Data

"""

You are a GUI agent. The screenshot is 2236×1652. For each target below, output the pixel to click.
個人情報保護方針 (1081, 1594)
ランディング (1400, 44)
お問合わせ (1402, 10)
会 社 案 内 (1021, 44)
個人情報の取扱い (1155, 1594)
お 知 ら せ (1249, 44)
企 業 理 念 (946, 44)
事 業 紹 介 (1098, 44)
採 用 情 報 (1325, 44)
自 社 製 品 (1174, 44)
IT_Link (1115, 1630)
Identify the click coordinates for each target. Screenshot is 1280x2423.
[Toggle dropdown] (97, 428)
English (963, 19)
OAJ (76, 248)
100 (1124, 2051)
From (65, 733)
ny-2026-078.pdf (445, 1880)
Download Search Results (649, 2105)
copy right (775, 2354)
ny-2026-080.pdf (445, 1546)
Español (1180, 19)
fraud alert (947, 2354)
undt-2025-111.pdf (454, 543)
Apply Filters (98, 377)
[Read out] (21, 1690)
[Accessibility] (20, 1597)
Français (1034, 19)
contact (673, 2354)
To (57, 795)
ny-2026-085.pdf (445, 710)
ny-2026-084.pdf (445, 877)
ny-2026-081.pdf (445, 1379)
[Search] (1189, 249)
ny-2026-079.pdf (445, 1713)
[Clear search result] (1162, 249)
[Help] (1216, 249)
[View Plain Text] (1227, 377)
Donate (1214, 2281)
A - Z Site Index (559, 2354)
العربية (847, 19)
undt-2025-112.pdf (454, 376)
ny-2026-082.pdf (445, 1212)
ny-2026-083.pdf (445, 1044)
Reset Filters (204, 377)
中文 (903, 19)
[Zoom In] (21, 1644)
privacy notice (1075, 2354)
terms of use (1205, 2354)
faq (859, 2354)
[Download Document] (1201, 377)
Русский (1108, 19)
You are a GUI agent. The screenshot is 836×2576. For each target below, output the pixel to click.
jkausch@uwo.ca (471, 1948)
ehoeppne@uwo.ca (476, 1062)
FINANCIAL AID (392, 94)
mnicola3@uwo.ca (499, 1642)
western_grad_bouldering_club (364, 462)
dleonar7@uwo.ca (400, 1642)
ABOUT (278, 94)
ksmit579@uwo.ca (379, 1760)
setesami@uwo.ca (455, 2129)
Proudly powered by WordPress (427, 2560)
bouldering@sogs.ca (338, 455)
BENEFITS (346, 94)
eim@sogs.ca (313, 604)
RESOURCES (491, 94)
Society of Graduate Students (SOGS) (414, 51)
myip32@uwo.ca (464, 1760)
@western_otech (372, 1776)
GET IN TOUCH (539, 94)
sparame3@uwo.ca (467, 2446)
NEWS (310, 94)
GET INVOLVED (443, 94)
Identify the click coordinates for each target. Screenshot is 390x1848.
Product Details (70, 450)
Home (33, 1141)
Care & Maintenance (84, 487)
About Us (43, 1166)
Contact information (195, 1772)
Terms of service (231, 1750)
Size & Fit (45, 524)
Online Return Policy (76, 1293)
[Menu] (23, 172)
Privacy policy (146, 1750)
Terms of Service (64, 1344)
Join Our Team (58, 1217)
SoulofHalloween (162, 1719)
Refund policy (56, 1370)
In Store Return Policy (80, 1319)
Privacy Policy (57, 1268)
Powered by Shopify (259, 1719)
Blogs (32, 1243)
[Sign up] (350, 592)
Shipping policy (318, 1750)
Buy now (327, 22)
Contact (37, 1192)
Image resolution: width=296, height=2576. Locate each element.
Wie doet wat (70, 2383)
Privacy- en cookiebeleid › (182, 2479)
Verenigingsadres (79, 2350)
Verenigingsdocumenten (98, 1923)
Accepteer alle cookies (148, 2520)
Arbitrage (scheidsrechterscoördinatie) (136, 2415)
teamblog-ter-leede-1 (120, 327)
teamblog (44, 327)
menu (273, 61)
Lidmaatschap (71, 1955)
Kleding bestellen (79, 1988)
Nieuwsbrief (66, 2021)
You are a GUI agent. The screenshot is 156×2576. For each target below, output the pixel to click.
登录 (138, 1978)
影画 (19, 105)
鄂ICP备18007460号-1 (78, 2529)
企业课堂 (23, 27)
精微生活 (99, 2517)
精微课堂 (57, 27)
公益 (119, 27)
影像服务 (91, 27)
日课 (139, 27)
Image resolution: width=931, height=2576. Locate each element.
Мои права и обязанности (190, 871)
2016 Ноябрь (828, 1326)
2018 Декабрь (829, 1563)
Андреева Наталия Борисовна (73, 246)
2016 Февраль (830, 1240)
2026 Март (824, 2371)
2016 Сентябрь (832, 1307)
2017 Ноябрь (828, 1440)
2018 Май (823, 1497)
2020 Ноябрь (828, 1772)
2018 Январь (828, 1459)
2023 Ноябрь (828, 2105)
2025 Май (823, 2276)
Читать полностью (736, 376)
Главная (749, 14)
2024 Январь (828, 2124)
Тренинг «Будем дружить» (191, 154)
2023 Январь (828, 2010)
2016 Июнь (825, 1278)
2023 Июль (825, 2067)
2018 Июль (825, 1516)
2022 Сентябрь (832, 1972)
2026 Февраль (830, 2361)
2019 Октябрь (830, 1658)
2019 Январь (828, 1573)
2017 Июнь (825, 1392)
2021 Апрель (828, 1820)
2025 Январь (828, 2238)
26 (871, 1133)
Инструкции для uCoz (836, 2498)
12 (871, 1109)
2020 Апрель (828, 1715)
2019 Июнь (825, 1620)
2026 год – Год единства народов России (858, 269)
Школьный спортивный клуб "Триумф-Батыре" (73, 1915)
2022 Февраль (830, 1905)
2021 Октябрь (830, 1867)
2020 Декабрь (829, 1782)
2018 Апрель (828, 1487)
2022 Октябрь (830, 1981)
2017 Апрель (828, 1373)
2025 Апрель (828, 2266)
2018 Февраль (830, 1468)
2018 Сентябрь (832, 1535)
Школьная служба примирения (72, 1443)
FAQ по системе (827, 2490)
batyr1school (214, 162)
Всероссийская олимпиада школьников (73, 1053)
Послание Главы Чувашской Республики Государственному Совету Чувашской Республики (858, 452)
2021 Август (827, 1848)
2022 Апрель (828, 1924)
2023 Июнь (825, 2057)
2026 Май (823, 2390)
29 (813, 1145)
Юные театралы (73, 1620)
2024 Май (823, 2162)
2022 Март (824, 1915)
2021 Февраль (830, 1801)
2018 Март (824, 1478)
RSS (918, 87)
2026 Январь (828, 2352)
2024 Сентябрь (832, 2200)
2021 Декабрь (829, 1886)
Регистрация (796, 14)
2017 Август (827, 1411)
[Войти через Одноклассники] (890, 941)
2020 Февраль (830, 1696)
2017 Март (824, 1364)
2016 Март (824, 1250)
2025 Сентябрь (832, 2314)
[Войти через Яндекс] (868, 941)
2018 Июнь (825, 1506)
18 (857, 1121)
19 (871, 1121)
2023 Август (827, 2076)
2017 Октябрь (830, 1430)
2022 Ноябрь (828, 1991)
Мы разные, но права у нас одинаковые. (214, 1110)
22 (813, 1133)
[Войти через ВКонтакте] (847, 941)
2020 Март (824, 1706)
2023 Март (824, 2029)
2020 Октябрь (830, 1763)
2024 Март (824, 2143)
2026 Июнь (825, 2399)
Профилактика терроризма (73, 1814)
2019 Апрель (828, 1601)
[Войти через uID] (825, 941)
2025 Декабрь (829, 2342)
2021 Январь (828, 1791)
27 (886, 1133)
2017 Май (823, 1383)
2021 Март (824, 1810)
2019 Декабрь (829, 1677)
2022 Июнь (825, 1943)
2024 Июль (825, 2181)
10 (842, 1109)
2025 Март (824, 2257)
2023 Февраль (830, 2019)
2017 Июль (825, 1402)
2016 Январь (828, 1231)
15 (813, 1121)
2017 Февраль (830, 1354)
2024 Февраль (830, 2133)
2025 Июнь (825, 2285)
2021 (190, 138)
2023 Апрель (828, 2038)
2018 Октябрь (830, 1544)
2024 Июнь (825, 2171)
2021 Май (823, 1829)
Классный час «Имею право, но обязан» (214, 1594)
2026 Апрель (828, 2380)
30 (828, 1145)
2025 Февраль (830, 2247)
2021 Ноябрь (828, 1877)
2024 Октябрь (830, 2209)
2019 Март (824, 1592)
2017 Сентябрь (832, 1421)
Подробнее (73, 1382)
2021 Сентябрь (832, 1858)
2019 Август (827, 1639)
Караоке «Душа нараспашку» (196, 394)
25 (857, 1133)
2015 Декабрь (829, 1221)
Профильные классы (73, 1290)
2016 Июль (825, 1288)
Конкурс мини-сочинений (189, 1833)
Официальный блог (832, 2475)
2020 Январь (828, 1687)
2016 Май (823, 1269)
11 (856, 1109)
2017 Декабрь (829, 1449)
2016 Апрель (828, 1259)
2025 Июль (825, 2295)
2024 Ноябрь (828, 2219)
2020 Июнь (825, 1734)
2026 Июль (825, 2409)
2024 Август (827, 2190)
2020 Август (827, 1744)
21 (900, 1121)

"""

Directions for this task
Above are the records; copy exactly the lines from the line with "2015 Декабрь (829, 1221)" through the line with "2026 Июль (825, 2409)", both included.

Output
2015 Декабрь (829, 1221)
Профильные классы (73, 1290)
2016 Июль (825, 1288)
Конкурс мини-сочинений (189, 1833)
Официальный блог (832, 2475)
2020 Январь (828, 1687)
2016 Май (823, 1269)
11 (856, 1109)
2017 Декабрь (829, 1449)
2016 Апрель (828, 1259)
2025 Июль (825, 2295)
2024 Ноябрь (828, 2219)
2020 Июнь (825, 1734)
2026 Июль (825, 2409)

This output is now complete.